The newest addition to the MGM Resorts International portfolio, the landmark MGM National Harbor—featuring 1 million square feet of gaming, lodging, entertaining, dining, retail and parking space—is a showcase for sustainability on the eastern shore of the Potomac River, just south of Washington, D.C. Every element throughout the 24-story mixed-use development was designed with sustainability in mind, including extensive use of natural light, LED lighting and water-saving features, such as the 750,000-gallon cistern that will collect rainwater.
Even more impressive than the size and extensive sustainability features is the fact that the $1.3 billion MGM National Harbor was designed to achieve LEED Gold certification by the U.S. Green Building Council. This is one of the key reasons why Aggregate Industries recommended and supplied 25,000 cubic yards of concrete made with fly-ash blended cement for the structure’s foundation package, which included pile caps and grade beams.
The use of fly ash, a coal-combustion byproduct, as a partial replacement for portland cement can help designers and builders recycle industrial byproducts, achieve higher performance from concrete mixtures and earn points toward LEED certification of their projects.
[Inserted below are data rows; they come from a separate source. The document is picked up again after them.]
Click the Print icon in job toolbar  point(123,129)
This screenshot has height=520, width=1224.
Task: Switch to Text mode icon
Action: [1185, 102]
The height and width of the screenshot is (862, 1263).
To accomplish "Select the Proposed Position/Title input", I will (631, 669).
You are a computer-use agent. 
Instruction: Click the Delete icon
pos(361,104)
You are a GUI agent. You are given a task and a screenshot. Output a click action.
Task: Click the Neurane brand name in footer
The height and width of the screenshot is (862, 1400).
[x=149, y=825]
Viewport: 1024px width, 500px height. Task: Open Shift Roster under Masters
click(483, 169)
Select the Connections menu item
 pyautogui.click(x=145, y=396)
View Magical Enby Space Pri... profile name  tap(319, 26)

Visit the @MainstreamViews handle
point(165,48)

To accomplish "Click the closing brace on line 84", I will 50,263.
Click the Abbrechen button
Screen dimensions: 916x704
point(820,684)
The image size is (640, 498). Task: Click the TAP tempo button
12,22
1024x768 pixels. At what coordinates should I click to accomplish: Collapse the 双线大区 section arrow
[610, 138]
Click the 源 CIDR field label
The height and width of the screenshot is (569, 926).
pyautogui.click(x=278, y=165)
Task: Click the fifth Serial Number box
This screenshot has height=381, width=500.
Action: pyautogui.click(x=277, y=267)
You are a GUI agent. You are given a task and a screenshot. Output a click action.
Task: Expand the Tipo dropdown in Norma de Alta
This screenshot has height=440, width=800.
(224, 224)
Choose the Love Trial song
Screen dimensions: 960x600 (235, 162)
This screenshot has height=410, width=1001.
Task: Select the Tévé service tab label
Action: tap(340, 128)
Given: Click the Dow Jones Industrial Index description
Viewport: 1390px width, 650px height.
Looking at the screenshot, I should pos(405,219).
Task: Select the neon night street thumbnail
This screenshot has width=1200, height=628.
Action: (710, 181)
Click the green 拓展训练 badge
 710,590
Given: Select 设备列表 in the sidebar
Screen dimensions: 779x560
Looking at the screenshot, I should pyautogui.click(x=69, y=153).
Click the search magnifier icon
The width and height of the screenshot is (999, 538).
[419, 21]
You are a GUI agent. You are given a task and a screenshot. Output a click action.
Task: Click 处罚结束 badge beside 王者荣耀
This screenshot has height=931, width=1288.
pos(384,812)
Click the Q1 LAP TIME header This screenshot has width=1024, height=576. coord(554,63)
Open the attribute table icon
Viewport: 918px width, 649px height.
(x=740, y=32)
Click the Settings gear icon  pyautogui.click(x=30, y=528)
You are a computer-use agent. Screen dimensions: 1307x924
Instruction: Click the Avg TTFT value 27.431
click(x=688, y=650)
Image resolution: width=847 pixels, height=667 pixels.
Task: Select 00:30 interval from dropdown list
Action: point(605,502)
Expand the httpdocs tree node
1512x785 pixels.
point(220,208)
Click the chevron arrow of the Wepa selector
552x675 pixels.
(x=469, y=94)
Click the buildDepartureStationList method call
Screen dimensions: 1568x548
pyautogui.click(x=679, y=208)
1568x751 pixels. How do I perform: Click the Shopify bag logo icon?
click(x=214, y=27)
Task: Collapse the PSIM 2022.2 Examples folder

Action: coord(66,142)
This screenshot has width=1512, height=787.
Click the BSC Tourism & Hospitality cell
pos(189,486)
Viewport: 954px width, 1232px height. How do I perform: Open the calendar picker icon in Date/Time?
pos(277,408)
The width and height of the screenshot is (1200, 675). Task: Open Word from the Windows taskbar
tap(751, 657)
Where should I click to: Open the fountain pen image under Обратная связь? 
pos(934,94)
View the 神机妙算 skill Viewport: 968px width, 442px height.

These blended cements have many properties that contribute to sustainable design—they produce stronger, longer-lasting concrete, reduce the consumption of nonrenewable raw materials, consume less energy and turn byproduct material from electric utilities into resources that would otherwise be disposed of in landfills.
In addition to the foundation package, Aggregate Industries also supplied 3,000 cubic yards of ready-mix concrete for MGM National Harbor’s decorative terraces, walkways and entryways, as well as all the aggregate needed to produce the remaining 150,000 cubic yards of structural concrete for completing the project.